Unos metros más adelante, está Hillary Rincón, asesora de turismo. Es venezolana. Trabaja para una empresa de transportación internacional. Su labor es recibir a los potenciales emigrantes venezolanos y guiarlos hasta que salgan de viaje. Es estudiante de comercio exterior y en sus vacaciones de verano trabaja en la frontera. Le pagan en pesos colombianos. “Me conviene porque rinde muchísimo en Colombia y compro alimentos para mi familia, algo que no podría hacer si me pagan en bolívares”, explica.
Luego de pasar la aduana principal de San Antonio, en donde la guardia nacional bolivariana requisa maleta por maleta, bolso por bolso, “para evitar tráfico de drogas”, según dice un funcionario, está la plaza Simón Bolívar. Es una estructura que data de los años cincuenta. Sus pisos son de tierra. Las autoridades venezolanas habilitaron taquillas de atención migratoria a los que salen.
Las filas para el sellado del pasaporte son enormes. Si alguien quiere evadir la cola, acude a funcionarios o a algún guardia nacional. La tarifa para el “paso express”, como lo llaman, es de, mínimo, 20 dólares por persona.
Luego de siete horas de cola, NYD habla con Isaura Cabrera y dos de sus hijos, Octavio y Ruth Viloria Cabrera. Ella es enfermera profesional. Ruth estudió Derecho y Octavio estudia la escuela superior. “Como enfermera en el hospital central de Valencia, ganaba una miseria, en Colombia mucho más, y me dio tiempo de juntar dinero y buscar a mis hijos y nieta. En Venezuela, me iba a morir de hambre”, contó. Octavio está deprimido. No se quiere ir, pues deja a la familia y a amigos en Venezuela, pero Ruth está contenta con el cambio.
Pasos más atrás está Mayerlin, quien prefirió no ofrecer su apellido. Su hija se va a Perú. Relató a Metro que el “plan es reunir el dinero que me manden para pagar un bus que me lleve a Perú en el mes de diciembre.
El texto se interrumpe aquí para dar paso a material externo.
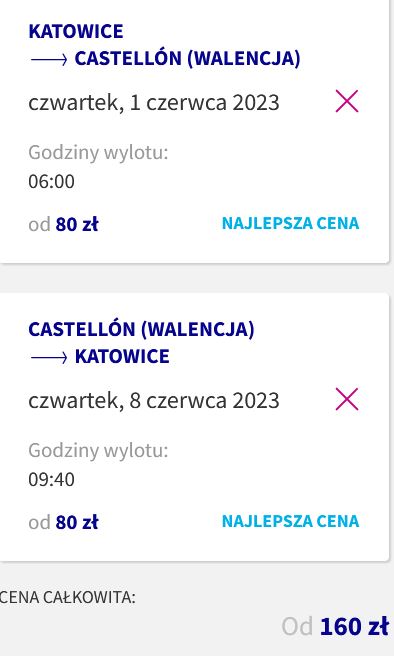Select the date czwartek, 1 czerwca 2023

[x=154, y=103]
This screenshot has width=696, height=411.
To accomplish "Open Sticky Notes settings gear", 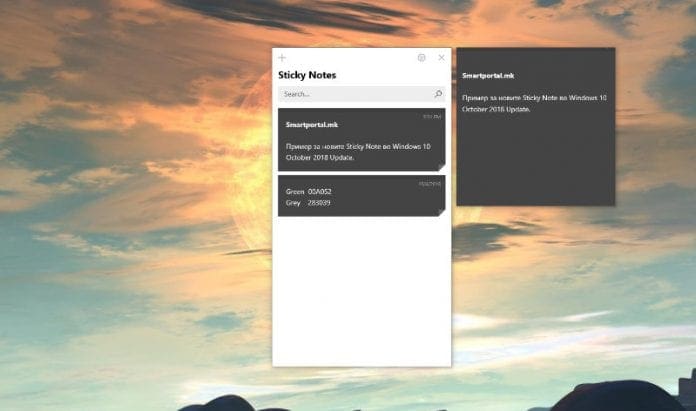I will 422,58.
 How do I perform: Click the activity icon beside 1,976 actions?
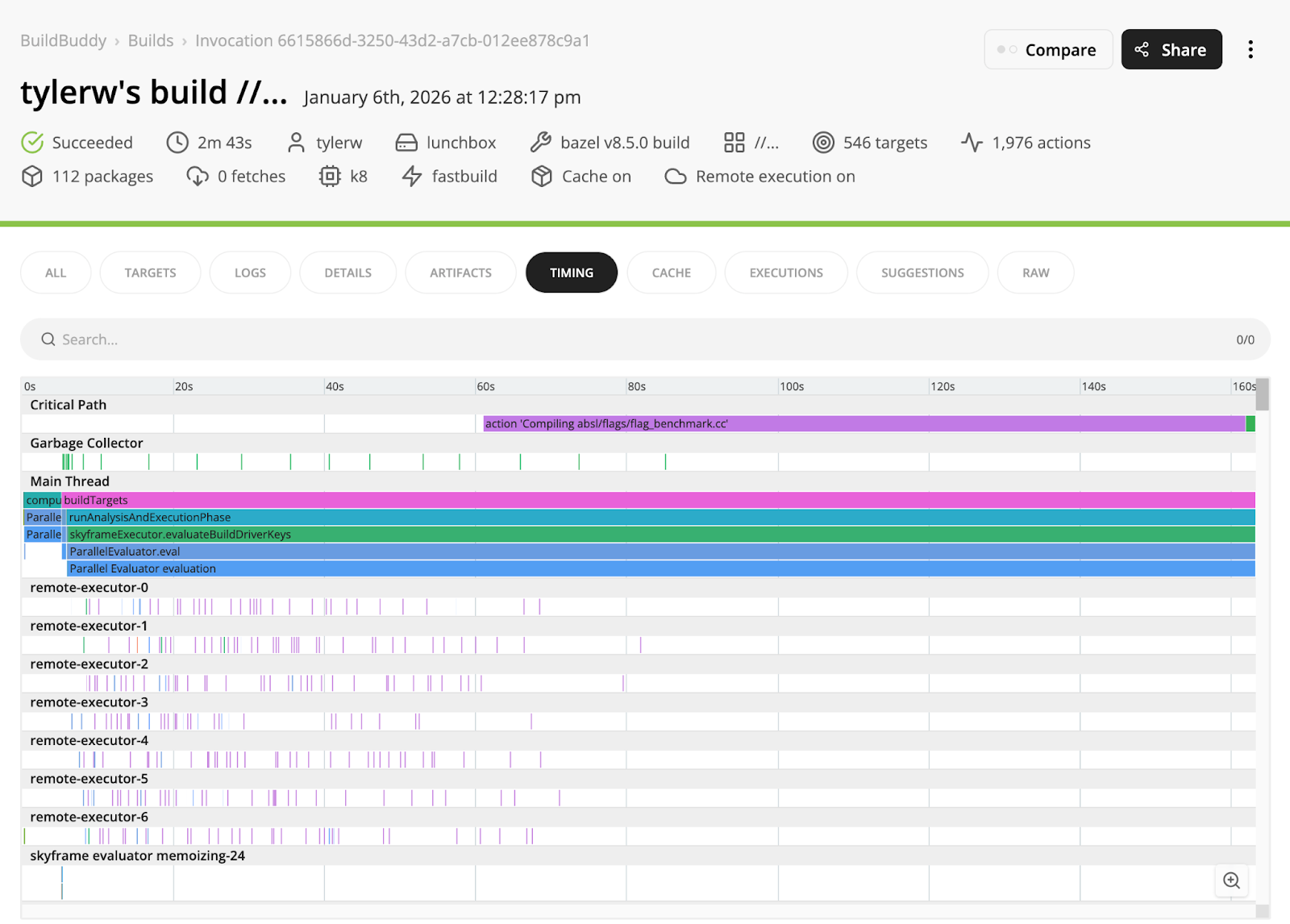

Ya no aguanto la separación”.
Pasando el puente
Atravesando el puente Simón Bolívar está migración Colombia. El Gobierno de ese país colocó cercas de metal para controlar el paso de los migrantes y visitantes. No está permitido el paso de autos. El emigrante camina hasta el sector “la parada” y aborda el bus que lo llevará a otro destino.
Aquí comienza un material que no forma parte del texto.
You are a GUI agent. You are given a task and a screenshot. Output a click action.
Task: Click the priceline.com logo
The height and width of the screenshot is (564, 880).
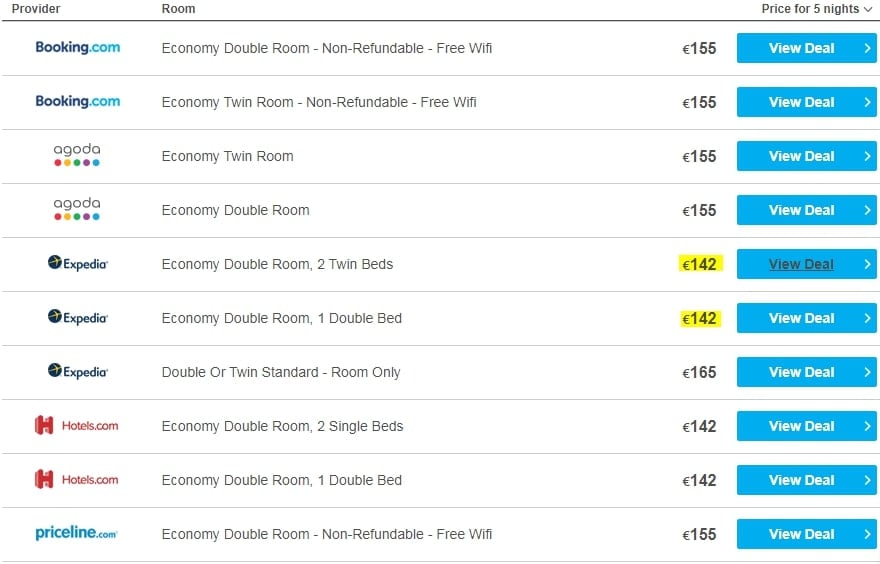click(x=76, y=533)
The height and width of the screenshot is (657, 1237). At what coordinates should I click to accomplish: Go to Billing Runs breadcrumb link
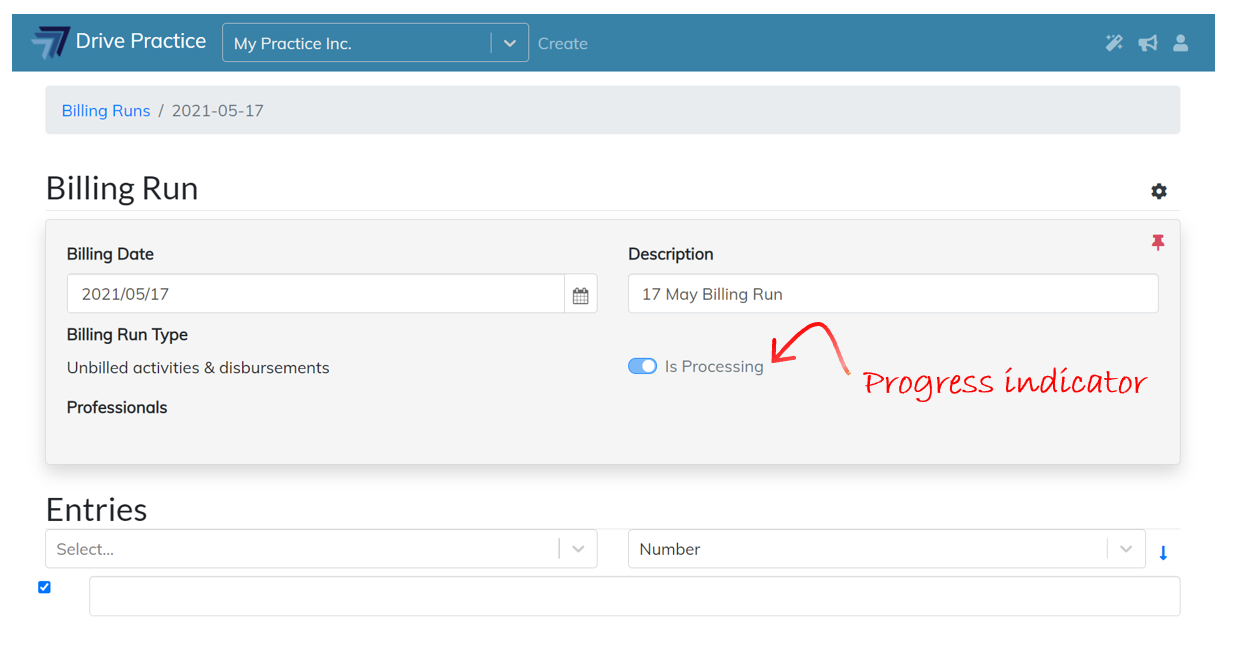[106, 111]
Etelena Uman Ruiz, de 23 años, quien es licenciada en Artes Escénicas. Se va a Lima, junto a una amiga. “Quizá no consiga trabajo como actriz, pero sé mucho de estética y pongo unas uñas postizas muy bonitas. En Perú, pagan muy bien ese servicio, me han dicho peluqueras venezolanas que viven de eso en Lima”, dice antes de tomar un bus que, en horas, la alejará de los suyos.